- **EXERCISES TO COMPLETE**:
1. Write down the part of the Hugo Awards passage from "The Puppies succeeded" up to and including "the following corrections." with the wording unchanged.
2. Rewrite the paragraph of the Hugo Awards passage that begins "The two groups" as a short list, keeping its main facts.
3. Carry on the Hugo Awards passage, picking up right after its final sentence.

=== SUPPLIED TEXT ===

So why are he and the Castalia House authors being honored? Because two online campaigns by self-styled conservatives, one led by Mr. Beale, flooded the Hugo ballot box
The two groups—which call themselves the “Sad Puppies” and the “Rabid Puppies”—urged the science-fiction fans who vote for the awards to nominate slates of books and authors that the Puppies say have been ignored by the Hugos. The Puppies’ supporters contend that the awards are clique-ridden and biased, rewarding liberal perspectives and self-consciously “literary” fiction rather than traditional, popular tales of space battles and fantasy quests.
The Puppies succeeded wildly…. “This is an important symbol in one particular area of the culture war, and so we took it away from the other side,” said Mr. Beale, who headed the “Rabid Puppies” campaign.
Let them hear us howl… and be afraid. Next stop, Fox News. I thought it was about as balanced an article as one can reasonably expect from the mainstream media, but I did send the reporter the following corrections.

=== SOURCE MATERIAL ===

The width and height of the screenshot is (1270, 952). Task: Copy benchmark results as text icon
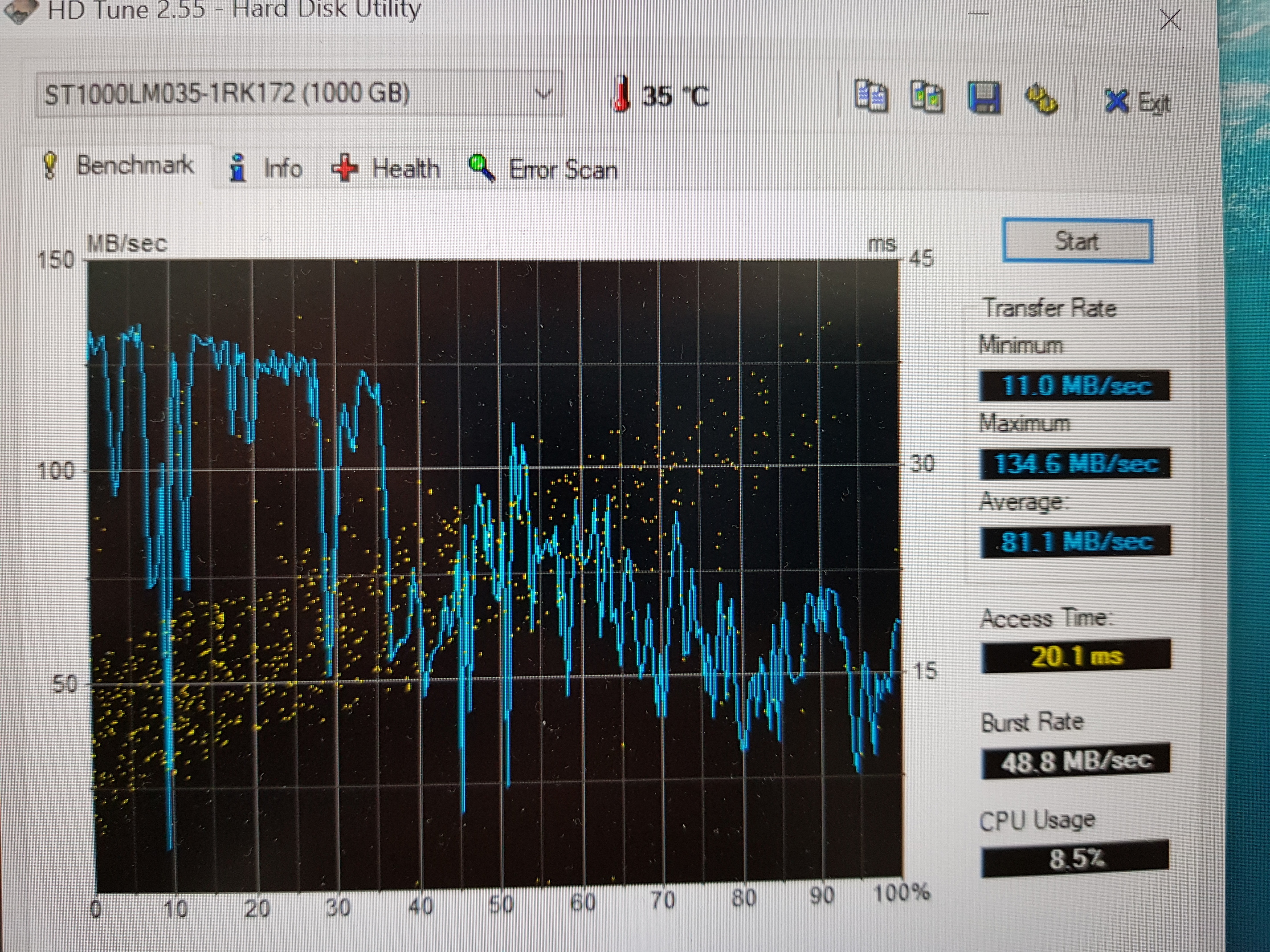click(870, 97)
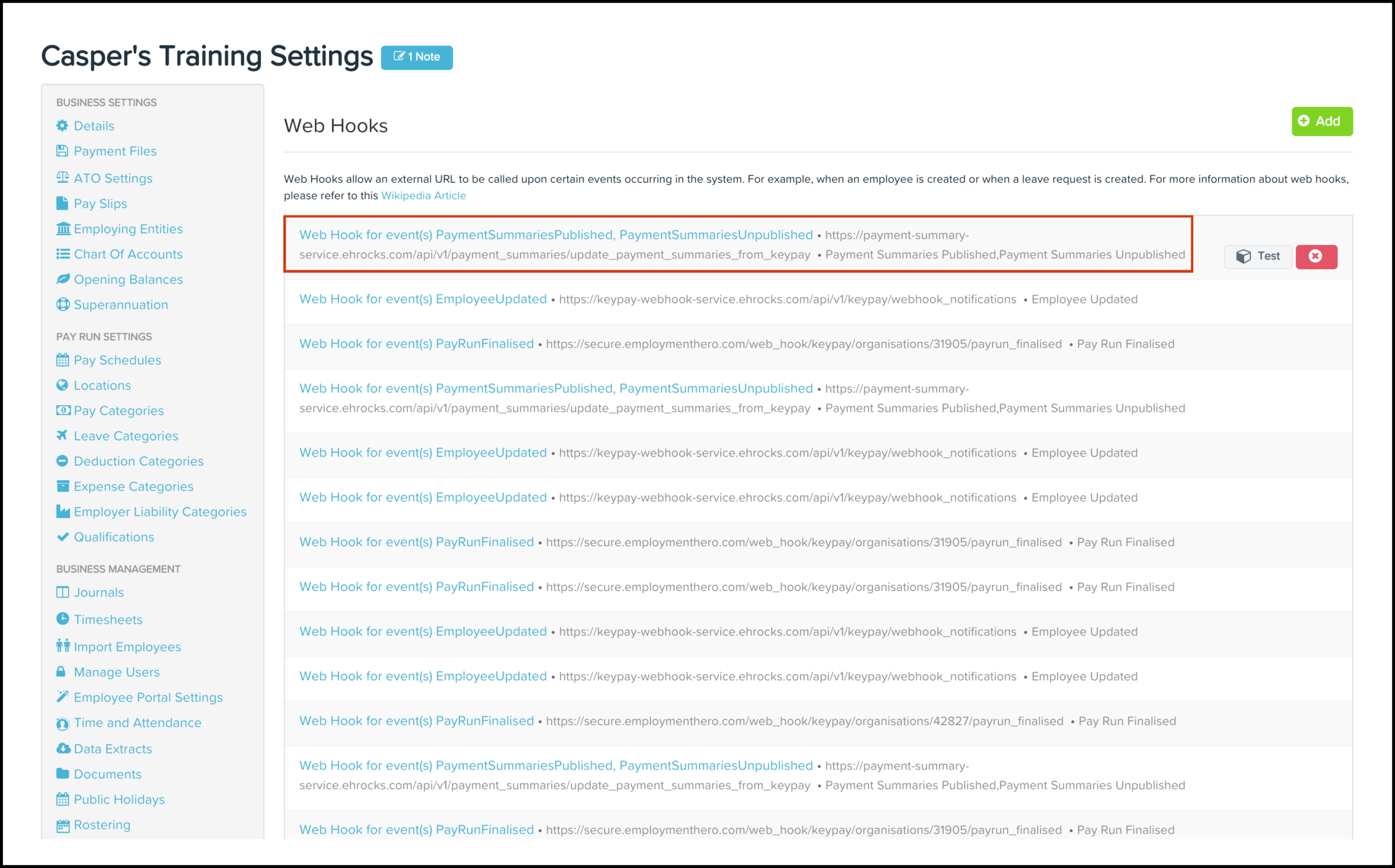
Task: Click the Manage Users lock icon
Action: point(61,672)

===

- **WRITTEN ANSWERS**:
1.
The Puppies succeeded wildly…. “This is an important symbol in one particular area of the culture war, and so we took it away from the other side,” said Mr. Beale, who headed the “Rabid Puppies” campaign.
Let them hear us howl… and be afraid. Next stop, Fox News. I thought it was about as balanced an article as one can reasonably expect from the mainstream media, but I did send the reporter the following corrections.

2.
- The two groups call themselves the "Sad Puppies" and the "Rabid Puppies."
- They urged the science-fiction fans who vote for the awards to nominate slates of books and authors that the Puppies say the Hugos have ignored.
- Their supporters contend that the awards are clique-ridden and biased.
- In their view, the awards reward liberal perspectives and self-consciously "literary" fiction over traditional, popular tales of space battles and fantasy quests.

3.
- I wasn’t expelled
from SFWA. The SFWA Board voted unanimously to expel me, but the
membership never voted as required by the bylaws and Massachusetts
state law. Note that SFWA has never stated that I was expelled, for the obvious
reason that I was not. - The feed concerned
isn’t the group’s Twitter feed, which is @SFWA, but an unofficial feed called @SFWAauthors. - “probably”? Come on, who else is there?
Of course, I’m not a conservative either, nor are many of you, but in my opinion, that’s within the reasonable margin of error. We’re certainly “conservative” in comparison with the SJW freaks in science fiction. All that really matters is that he got the cultural war aspect right.
As for the black hat, I don’t mind it at all. Let’s face it, I look pretty damn good in black. Let them open up their hate and let it flow into me.